Pulmonologist Carmen Diego, section head of the Central University Hospital of Asturias, recalled that a hundred years ago medical literature warned of the dangers of asbestos for workers who handled it. “Already in the 1960s, it was noted that asbestos caused cancer of the pleura,” underlines the expert, referring to cases that occurred in the last century in the United Kingdom.
“Mesothelioma is a cancer that would not exist if there were no asbestos”

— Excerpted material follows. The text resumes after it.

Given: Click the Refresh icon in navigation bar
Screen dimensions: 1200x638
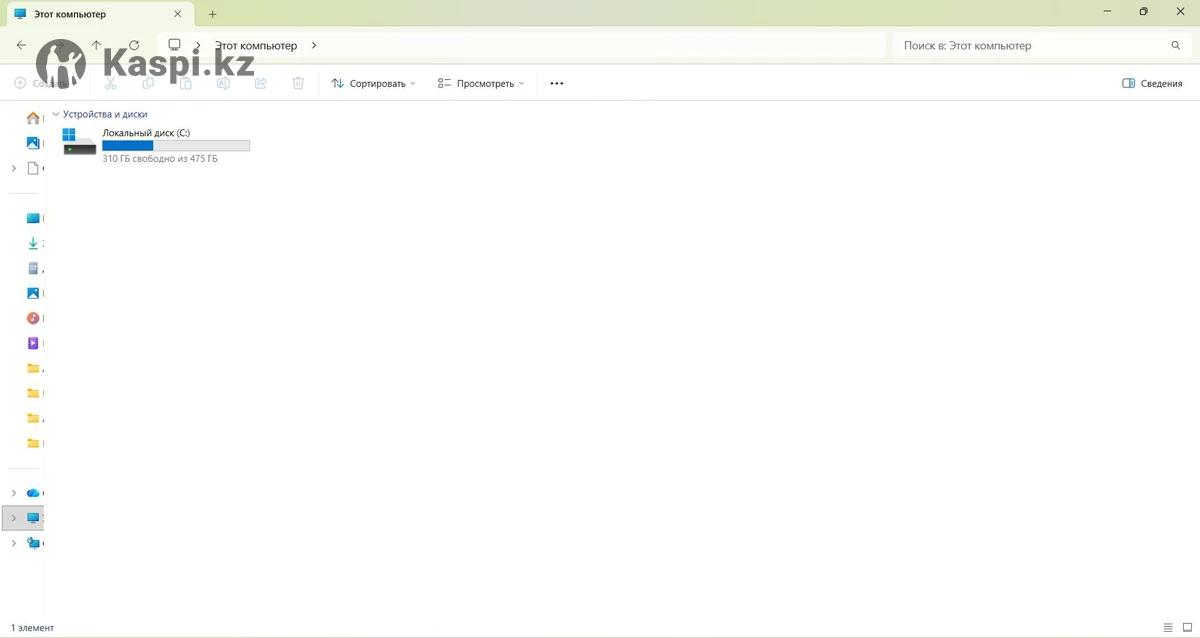Looking at the screenshot, I should click(x=134, y=45).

“Mesothelioma is a cancer that would not exist if there were no asbestos,” says Juan Ruiz Martín, pathologist at the University Hospital of Toledo and professor at the University of Castile-La Mancha (UCLM ), one of the experts who participated in the meeting. .

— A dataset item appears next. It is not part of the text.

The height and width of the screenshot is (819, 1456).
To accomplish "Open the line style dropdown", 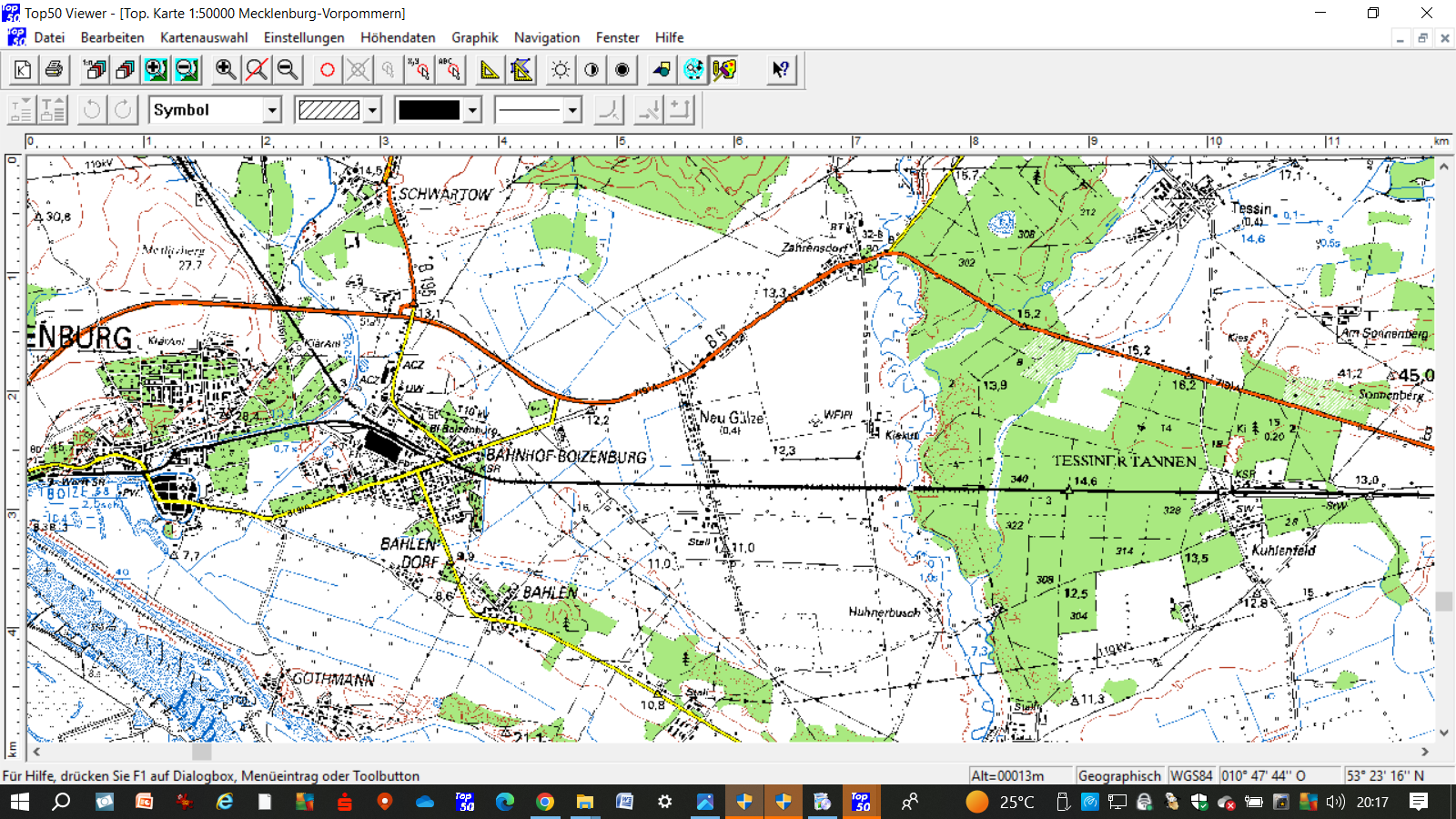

Since 2000, a total of 35 cases of mesothelioma have been detected in Toledo. “It’s an incurable cancer. “It kills you within one to two years,” he explains about this disease which not only directly affected the workers of Ibertubo, the defunct company which deposited around 90 thousand tons of this fiber cement component in different parts of Toledo. neighborhood. of the Polygon.

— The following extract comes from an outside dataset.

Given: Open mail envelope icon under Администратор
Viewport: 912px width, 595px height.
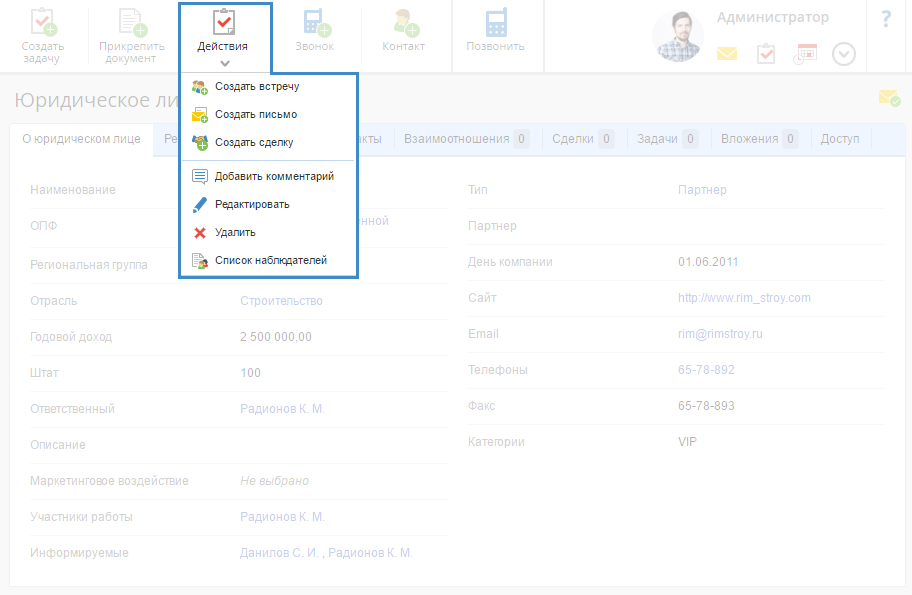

“We understand that the asbestos problem has a very important scientific, health and social basis. All these aspects of the problem must be addressed in the same way”, explains Ruiz Martín in statements prior to the celebration of an event that brings together “high-level professionals” and with whom they want to “propose an approach with which the citizen is able to understand that you have a problem at the doors of your house.
The pathologist and university professor emphasizes that the condition of asbestos among Ibertubo workers is “very well studied”, but “what we do not know is how it affects the population in general, nor the partners , relatives or neighbors of workers. “Thanks to the work carried out by Dr. Josep Tarrés – who is also present at the health table of Congress – we know that there is an environmental impact and that it causes different types of cancer.”
Asbestos in the human body is also a waste
The industrial engineer and sociologist Miguel Ángel Figueroa, recently awarded a doctorate from the University of La Laguna with his work “Safety and health culture at work and risk of exposure to asbestos”, also participated in the technical table of the congress. “Asbestos in a man’s body is also waste,” explains the expert, who emphasizes that this situation is not an accident at work, but rather an “occupational disease linked to waste”.
“Asbestos has a long latency period of 10, 20 or even 40 years,” says Figueroa, and it can affect workers, the people they live with as well as neighbors where the waste was installed.
For example, he cites waste from the Uralita factory in Cerdanyola, which was ordered to pay 3.5 million euros to neighbors for exposure to this material. Exposure, he describes, can cause a range of illnesses, from laryngeal cancer to pulmonary fibrosis.
Figueroa focuses particularly on the treatment of waste left by asbestos work and explains situations in which the cleaning of buildings with traces of asbestos was carried out “wildly”, without taking the necessary precautions, as in the case of a property in Arona, in 2016, a situation that he himself studied.
The sociologist also applied the treatment of asbestos waste to Ulrich Beck’s theory of risk society, which “fundamentally” talks about the distribution of wealth created through industrial development. “This is an inversely proportional distribution of risks, which affects workers more,” he says.
“In Spain there is a handicap, because it is not one of the most developed countries in Europe, it arrived late in industrial development and it also arrived late in the analysis of the risks of the ‘asbestos’, he explains and recalls that it was not until the end of 2001 when its use and manufacture were banned.
Because of this delay, “a lot of asbestos is still installed” and that is why it must be removed “as God commands,” he says. “And of course that’s the problem now, it’s about removing it,” he emphasizes. Figueroa recalls that there is a regulation that sets the year 2032 as the limit for eliminating all asbestos from the continent. “It’s just around the corner.”